Prevention of cervical cancer and other diseases associated to HPV infection is a public health priority. The positive public health impact of HPV vaccination depends on vaccine acceptance in order to reach high vaccination coverage. This is the reason why it is important to correctly manage any rumor about vaccine safety. Since 2008, when mass vaccination campaigns started in many industrialized countries, several SAEs allegedly reported as caused by HPV vaccines have been shown to be only temporarily associated but not causally associated, with the vaccination. Nevertheless, such events elicited large attention by the media and, in many cases, negatively impacted on the vaccination programmes due to concern in the public. The routine passive surveillance systems need to be reinforced in order to be able to identify any safety signal, but also a strong effort is necessary afterwards to improve the quality of AE investigation for causality assessment in order to better inform the communication by public health authorities.

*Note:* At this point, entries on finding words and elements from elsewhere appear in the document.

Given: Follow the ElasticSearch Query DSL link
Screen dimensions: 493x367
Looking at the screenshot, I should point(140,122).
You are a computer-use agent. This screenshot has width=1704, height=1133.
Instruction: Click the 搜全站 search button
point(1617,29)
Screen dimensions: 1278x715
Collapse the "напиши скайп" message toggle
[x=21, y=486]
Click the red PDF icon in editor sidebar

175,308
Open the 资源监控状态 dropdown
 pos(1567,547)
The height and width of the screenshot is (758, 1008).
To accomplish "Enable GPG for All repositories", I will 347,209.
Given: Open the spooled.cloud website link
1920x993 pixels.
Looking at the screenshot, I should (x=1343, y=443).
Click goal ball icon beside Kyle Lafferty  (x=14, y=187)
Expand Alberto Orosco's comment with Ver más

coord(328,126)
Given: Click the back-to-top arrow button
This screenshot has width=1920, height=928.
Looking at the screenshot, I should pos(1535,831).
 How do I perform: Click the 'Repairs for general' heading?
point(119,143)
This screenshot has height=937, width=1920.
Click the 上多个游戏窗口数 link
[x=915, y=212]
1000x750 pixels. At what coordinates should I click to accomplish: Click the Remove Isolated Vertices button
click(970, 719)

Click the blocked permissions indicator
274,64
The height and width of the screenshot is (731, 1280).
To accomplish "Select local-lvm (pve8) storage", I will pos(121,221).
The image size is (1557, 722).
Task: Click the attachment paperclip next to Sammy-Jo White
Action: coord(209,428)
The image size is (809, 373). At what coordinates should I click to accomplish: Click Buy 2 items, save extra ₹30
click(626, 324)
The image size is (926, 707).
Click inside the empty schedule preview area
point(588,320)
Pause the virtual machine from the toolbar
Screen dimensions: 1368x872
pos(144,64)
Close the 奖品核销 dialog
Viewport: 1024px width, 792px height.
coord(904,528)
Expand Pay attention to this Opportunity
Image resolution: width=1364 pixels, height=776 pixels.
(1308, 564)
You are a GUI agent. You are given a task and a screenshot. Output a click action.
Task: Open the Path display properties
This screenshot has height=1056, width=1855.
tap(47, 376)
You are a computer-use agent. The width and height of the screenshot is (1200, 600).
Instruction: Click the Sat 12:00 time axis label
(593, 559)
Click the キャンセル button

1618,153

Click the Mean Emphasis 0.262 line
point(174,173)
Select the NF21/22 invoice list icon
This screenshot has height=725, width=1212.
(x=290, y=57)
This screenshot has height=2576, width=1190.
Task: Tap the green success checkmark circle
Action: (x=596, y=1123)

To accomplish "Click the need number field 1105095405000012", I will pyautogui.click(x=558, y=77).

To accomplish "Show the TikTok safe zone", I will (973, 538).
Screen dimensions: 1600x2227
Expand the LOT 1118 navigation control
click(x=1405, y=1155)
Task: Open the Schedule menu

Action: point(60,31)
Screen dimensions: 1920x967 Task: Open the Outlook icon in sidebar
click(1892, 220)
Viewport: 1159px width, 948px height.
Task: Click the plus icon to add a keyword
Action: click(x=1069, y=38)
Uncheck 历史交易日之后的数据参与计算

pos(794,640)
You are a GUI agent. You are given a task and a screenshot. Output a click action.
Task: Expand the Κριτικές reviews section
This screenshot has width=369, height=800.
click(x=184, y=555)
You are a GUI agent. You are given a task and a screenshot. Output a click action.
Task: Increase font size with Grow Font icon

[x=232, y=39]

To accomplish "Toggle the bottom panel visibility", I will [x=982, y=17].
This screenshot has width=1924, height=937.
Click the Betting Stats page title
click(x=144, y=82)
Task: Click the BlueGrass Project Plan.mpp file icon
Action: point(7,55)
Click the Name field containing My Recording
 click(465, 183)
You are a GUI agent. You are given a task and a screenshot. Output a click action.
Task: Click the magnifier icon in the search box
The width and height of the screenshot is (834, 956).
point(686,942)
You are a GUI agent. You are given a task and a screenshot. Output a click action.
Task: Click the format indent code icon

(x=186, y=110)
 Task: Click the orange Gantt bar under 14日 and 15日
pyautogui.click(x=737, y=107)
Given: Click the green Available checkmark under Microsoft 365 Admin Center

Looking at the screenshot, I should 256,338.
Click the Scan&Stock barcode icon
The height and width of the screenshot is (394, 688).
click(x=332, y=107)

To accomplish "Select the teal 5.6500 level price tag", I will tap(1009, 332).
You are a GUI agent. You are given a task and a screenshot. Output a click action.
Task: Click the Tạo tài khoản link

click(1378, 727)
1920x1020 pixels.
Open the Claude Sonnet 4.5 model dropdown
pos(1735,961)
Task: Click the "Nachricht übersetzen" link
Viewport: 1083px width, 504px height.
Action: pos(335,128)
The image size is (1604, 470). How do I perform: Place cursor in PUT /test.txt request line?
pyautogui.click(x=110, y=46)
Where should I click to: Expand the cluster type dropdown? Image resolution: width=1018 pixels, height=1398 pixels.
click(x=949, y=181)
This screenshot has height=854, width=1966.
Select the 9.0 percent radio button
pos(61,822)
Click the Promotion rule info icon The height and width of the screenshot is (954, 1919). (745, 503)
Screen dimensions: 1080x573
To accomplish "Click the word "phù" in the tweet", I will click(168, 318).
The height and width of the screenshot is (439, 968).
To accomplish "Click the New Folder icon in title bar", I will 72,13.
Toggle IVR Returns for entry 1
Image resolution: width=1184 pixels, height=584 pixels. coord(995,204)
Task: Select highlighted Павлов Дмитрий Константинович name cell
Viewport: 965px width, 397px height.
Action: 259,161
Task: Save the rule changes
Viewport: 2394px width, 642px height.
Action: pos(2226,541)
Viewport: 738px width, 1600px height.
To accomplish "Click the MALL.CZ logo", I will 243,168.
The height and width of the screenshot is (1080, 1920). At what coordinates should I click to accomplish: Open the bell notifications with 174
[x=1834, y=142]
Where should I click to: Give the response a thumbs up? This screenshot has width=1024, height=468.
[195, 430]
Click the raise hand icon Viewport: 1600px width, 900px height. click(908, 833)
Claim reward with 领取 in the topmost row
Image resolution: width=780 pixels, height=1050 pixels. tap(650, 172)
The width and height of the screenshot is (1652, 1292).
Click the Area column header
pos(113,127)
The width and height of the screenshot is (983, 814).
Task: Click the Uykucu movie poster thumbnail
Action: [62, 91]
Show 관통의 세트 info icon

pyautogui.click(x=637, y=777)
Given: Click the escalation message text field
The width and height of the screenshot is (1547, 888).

A second generation of HPV vaccines might be available soon; these vaccines would be cheaper and more stable, able to protect against different and more numerous cancer-related strains and both therapeutic and prophylactic. Phase II and Phase III trials are now conducting by the manufacturers [103]. Improvement of safety profile, especially related to local reactogenicity, would be welcome in order to improve public acceptance.

A two doses schedule has been recently adopted in some countries and is under consideration by public health authorities in other countries. When the current three doses schedule will be progressively replaced by the two doses, consequently the overall acceptance of the vaccination programme may improve as well.

Both HPV vaccines available are generally safe and well tolerated. Efforts should be made to increase the vaccination coverage of these vaccines as an important tool to decrease the disease burden of HPV.

Both bivalent and quadrivalent vaccines are generally safe and well-tolerated.

Site injection symptoms are the most frequent adverse events reported: of these, pain was generally the most frequently referred local symptom.

Occurrence of serious adverse events was similar in both vaccine and control groups.

No deaths from the introduction of the two vaccines have been attributed to human papilloma virus vaccination.

Studies on the safety of the vaccine in some populations (men, women older than 25 years, HIV+ girls) have given satisfactory results.

This box summarizes key points contained in the article.